**What you are asked to do**
Look below for the line with "[listitem] (756, 1193)", and from there restate every line word for word until the entries end.

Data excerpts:
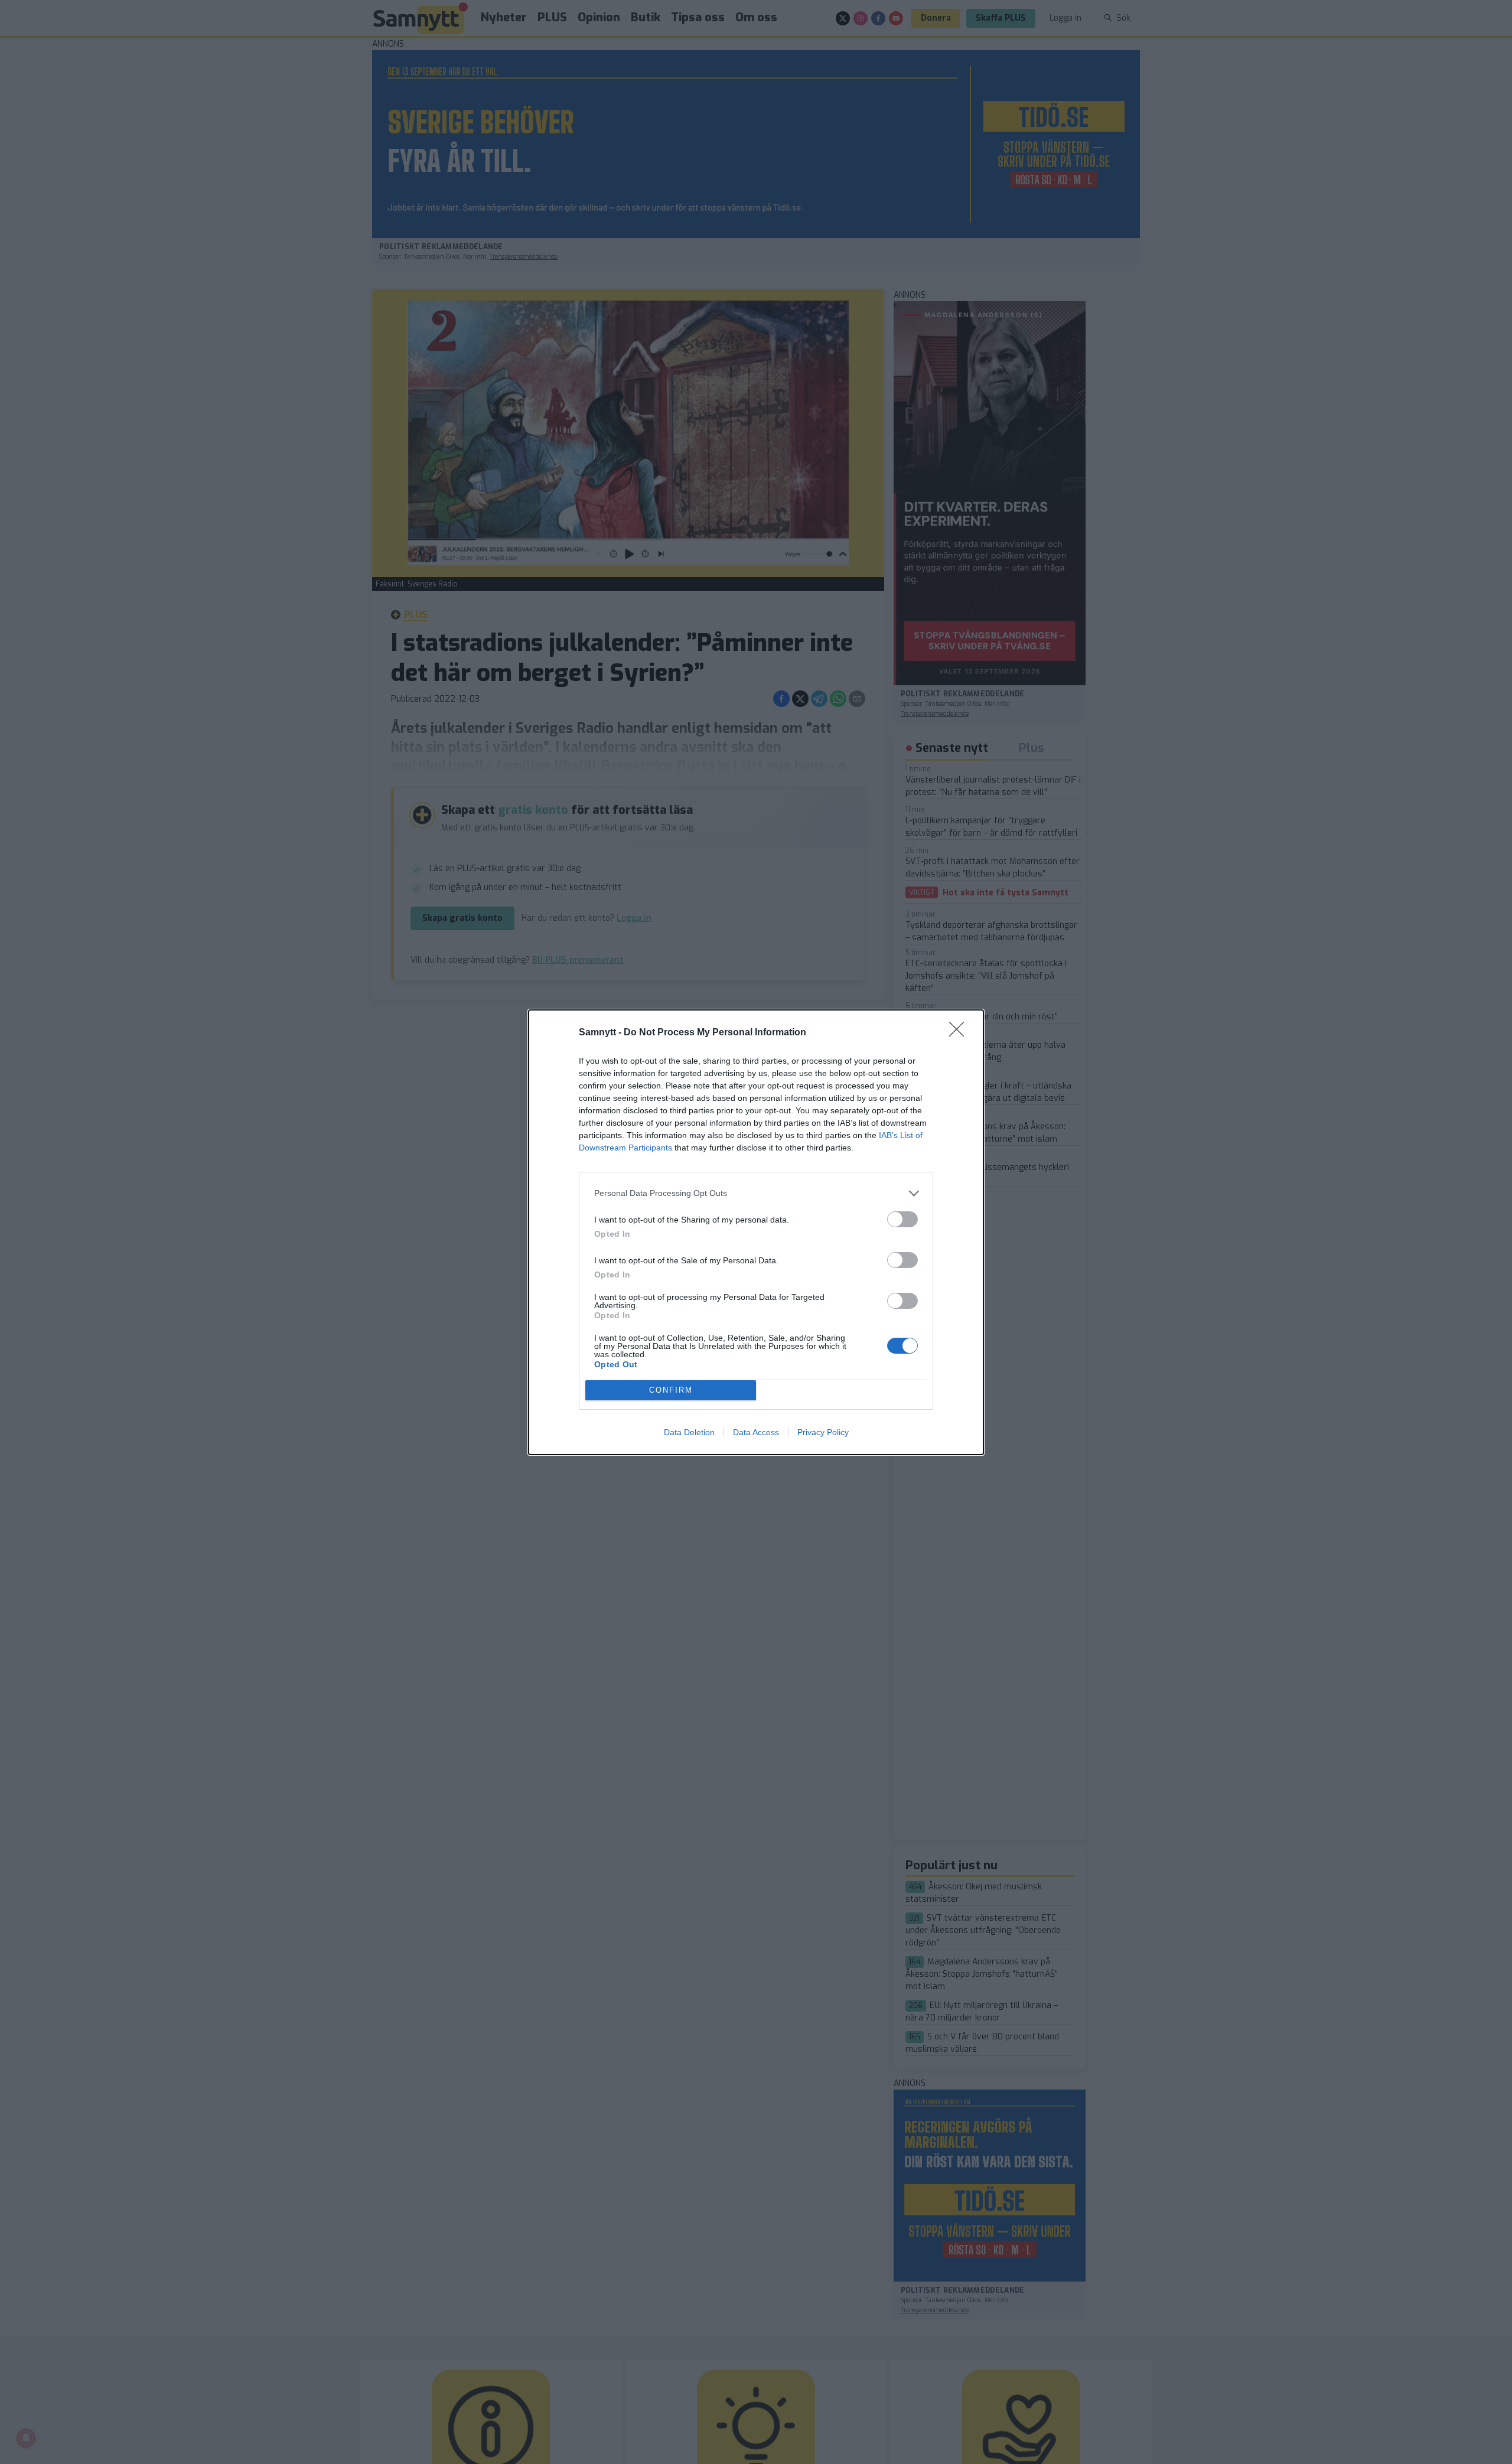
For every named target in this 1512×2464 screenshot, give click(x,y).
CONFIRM (671, 1390)
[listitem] (756, 1193)
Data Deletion (689, 1432)
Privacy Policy (823, 1432)
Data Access (756, 1432)
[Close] (960, 1033)
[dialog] (756, 1232)
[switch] (902, 1219)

**Task response**
[listitem] (756, 1193)
Data Deletion (689, 1432)
Privacy Policy (823, 1432)
Data Access (756, 1432)
[Close] (960, 1033)
[dialog] (756, 1232)
[switch] (902, 1219)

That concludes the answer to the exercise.